# [SET TASK 1]
Answer these about the thread on finishing white cedar:
(a) From what grit to what grit did bobbotron sand the first candle box?
(b) Which product does crquack report an encouraging experience with on small pieces?
(c) At which store did bobbotron buy BLO?
# [SET TASK 2]
Quote everything in the thread on finishing white cedar from "Any suggestions as" down to "cure by itself.".

begin EXTRACT TO READ

# Finishing white cedar



## bobbotron (Jan 7, 2010)

I've been making a few small christmas presents with white cedar, and am debating how to clean and finish them. I was set on tung oil - I picked up some pure tung oil from lee valley the other day and tried it out on a test piece. I hadn't sanded the piece beforehand, or washed it with TSP (my usual method of cleaning before applying a finish.) It looked ok, but it gave the piece a slightly yellow tint and was a bit blotchy. I would prefer to use a drying oil, as the presents are candle boxes, which get quite warm. I don't like the idea of heating up a polyurethane finish, and have no experience with lacquer or shellac. I'm also considering trying linseed oil, or applying a stain first, but I was hoping the drying oil would be all the finish needed.

Any suggestions as to what kind of finish I should use, or the best way to prep the wood? I'm almost done the first candle box, I sanded it from 80 to 400 grit sand paper last night, looks great. I hope to get it right the first time!


----------



## crquack (Oct 10, 2008)

I have had encouraging experience with Watco Danish Oil on small pieces. You can put on two coats pretty quickly and it dries overnight. Linseed oil takes ages to cure by itself.

BTW I was not aware that there is a concern with polyurethane finishes regarding heat. What is the evidence for this? Spray-on poly is the quickest way to finish though definitely not cheapest.


----------



## bobbotron (Jan 7, 2010)

Thanks for the reply! After some searching today, it appears that poly should be ok with heat, actually better than an oil finish... I have a both oil and water based poly here, I'm going to try both, see how that goes!

Put a second coat of tung on my test piece, it's looking a bit better. I bought some BLO at home depot today, looks like it's even more yellow than the tung.

end EXTRACT TO READ
begin DATA SUPPLIED

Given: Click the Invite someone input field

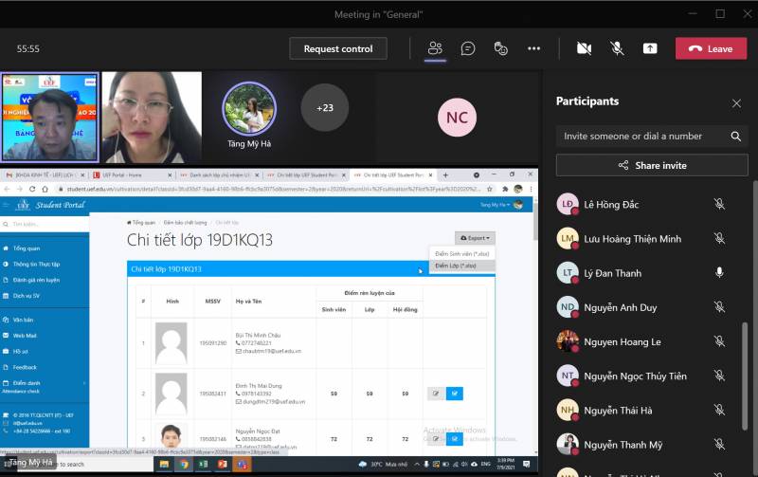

end DATA SUPPLIED
begin DATA SUPPLIED

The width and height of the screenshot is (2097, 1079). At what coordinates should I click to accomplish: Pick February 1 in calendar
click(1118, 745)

end DATA SUPPLIED
begin DATA SUPPLIED

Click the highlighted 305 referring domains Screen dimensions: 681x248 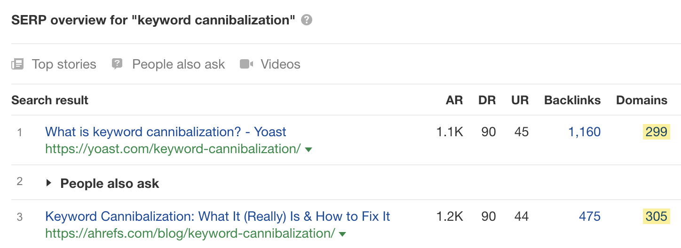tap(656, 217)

end DATA SUPPLIED

# [WRITTEN RESPONSE 1]
(a) From 80 to 400 grit.
(b) Watco Danish Oil.
(c) Home Depot.

# [WRITTEN RESPONSE 2]
Any suggestions as to what kind of finish I should use, or the best way to prep the wood? I'm almost done the first candle box, I sanded it from 80 to 400 grit sand paper last night, looks great. I hope to get it right the first time!


----------



## crquack (Oct 10, 2008)

I have had encouraging experience with Watco Danish Oil on small pieces. You can put on two coats pretty quickly and it dries overnight. Linseed oil takes ages to cure by itself.